Date of Award

Fall 2012

Degree Type

Thesis

Degree Name

Doctor of Philosophy (PhD)

Department

Clinical Health Sciences (Nursing)

Supervisor

Maureen Dobbins

Co-Supervisor

Rick Hackett

Language

English

Committee Member

Colleen McKey

Abstract

Background: Hospitalization is stressful, and anxiety is a common experience among hospital inpatients. Nurses who use a standardized patient anxiety assessment tool can improve their recognition of patient anxiety and its management. Implementing evidence-informed practice changes among nurses is a challenge, and there is little compelling evidence on how best to proceed with such implementations. Two theoretical frameworks that have shown promise for designing effective interventions among nurses are the Theory of Planned Behaviour (TPB), which focuses on individual determinants of behaviour, and Promoting Action on Research in Health Services (PARiHS), which focuses on the nature of the evidence, the context in which change is to take place, and the type of facilitation used to induce change. The current study attempts to fill a gap in our understanding of the relationship between the context of practice and nurses’ intention to adopt evidence-informed practices.

Objective: The purpose of this study was to investigate whether adding context among those variables derived from the TPB enhances prediction of nurses’ behavioural intentions to adopt an evidence-informed practice change.

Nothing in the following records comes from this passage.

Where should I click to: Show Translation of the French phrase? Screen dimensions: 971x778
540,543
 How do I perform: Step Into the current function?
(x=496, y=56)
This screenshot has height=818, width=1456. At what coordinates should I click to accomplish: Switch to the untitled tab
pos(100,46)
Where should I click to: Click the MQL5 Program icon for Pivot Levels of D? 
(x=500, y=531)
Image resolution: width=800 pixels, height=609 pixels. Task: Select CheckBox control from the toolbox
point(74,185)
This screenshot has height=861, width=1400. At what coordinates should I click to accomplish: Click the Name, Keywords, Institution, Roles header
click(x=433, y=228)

Methods: Following an educational intervention aimed at teaching nurses the use of a tool for assessing patient anxiety, 174 participants (70% of those attending the educational classes) completed a survey measuring (1) attitude, ( 2) subjective norm, (3) perceived behavioural control, (4) context, and (5) intention to perform anxiety assessments.

Results: Intention to perform anxiety assessments on patients was greater for nurses who (a) perceived that they had control over performing anxiety assessments, (b) had a positive attitude toward providing such assessments, and (c) perceived their work context to be positive.

Conclusion: This study adds to our understanding of the variables influencing nurses’ adoption of evidence-informed practices. Context, defined in terms of leadership, culture, and evaluation, appears to influence individual adoption of evidence-based practices. These results suggest that the success of attempts to encourage health professionals to adopt evidence-based practices will be enhanced when contextual variables important to the success of the change intervention are put into place. Future research can build on the current study by seeking to replicate the findings reported here and expanding the list of contextual variables investigated.